Stored items from a collection
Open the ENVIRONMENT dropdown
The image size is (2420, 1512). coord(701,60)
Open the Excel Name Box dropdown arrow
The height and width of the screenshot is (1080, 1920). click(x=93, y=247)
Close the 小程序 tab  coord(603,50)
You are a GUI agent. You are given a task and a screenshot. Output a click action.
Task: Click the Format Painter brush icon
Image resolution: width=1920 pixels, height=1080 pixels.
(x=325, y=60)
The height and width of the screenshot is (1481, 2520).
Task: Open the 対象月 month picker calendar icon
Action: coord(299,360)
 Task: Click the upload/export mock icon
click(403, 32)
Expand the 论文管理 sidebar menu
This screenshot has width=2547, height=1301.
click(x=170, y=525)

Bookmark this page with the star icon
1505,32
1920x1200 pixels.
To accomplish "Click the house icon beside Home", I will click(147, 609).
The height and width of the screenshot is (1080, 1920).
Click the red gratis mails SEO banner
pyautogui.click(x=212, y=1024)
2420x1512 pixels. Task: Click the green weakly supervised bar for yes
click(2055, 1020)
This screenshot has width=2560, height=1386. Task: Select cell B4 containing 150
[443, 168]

### Problem details
Reproduce the data shown above exactly.

### Written answer
Open the ENVIRONMENT dropdown
The image size is (2420, 1512). coord(701,60)
Open the Excel Name Box dropdown arrow
The height and width of the screenshot is (1080, 1920). click(x=93, y=247)
Close the 小程序 tab  coord(603,50)
You are a GUI agent. You are given a task and a screenshot. Output a click action.
Task: Click the Format Painter brush icon
Image resolution: width=1920 pixels, height=1080 pixels.
(x=325, y=60)
The height and width of the screenshot is (1481, 2520).
Task: Open the 対象月 month picker calendar icon
Action: coord(299,360)
 Task: Click the upload/export mock icon
click(403, 32)
Expand the 论文管理 sidebar menu
This screenshot has width=2547, height=1301.
click(x=170, y=525)

Bookmark this page with the star icon
1505,32
1920x1200 pixels.
To accomplish "Click the house icon beside Home", I will click(147, 609).
The height and width of the screenshot is (1080, 1920).
Click the red gratis mails SEO banner
pyautogui.click(x=212, y=1024)
2420x1512 pixels. Task: Click the green weakly supervised bar for yes
click(2055, 1020)
This screenshot has width=2560, height=1386. Task: Select cell B4 containing 150
[443, 168]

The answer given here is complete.